--- DATA PROVIDED ---
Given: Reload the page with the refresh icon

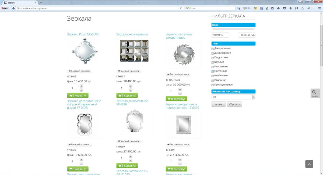Looking at the screenshot, I should point(181,8).

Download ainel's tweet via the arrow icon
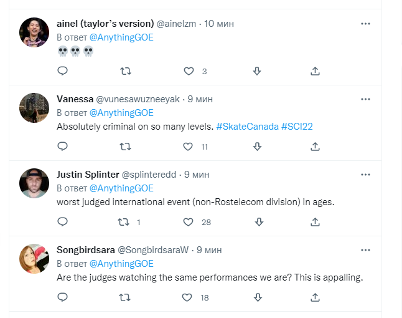[x=257, y=71]
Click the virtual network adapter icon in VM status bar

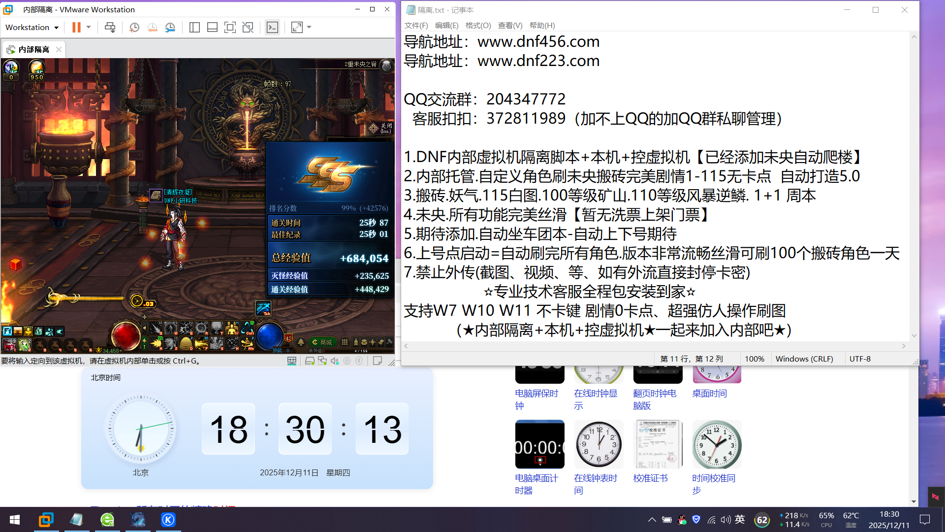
---
Please write out every row above word for word, leaving the pictures out.

Given: Reload the page with the refresh icon

Looking at the screenshot, I should point(181,8).

Download ainel's tweet via the arrow icon
[x=257, y=71]
Click the virtual network adapter icon in VM status bar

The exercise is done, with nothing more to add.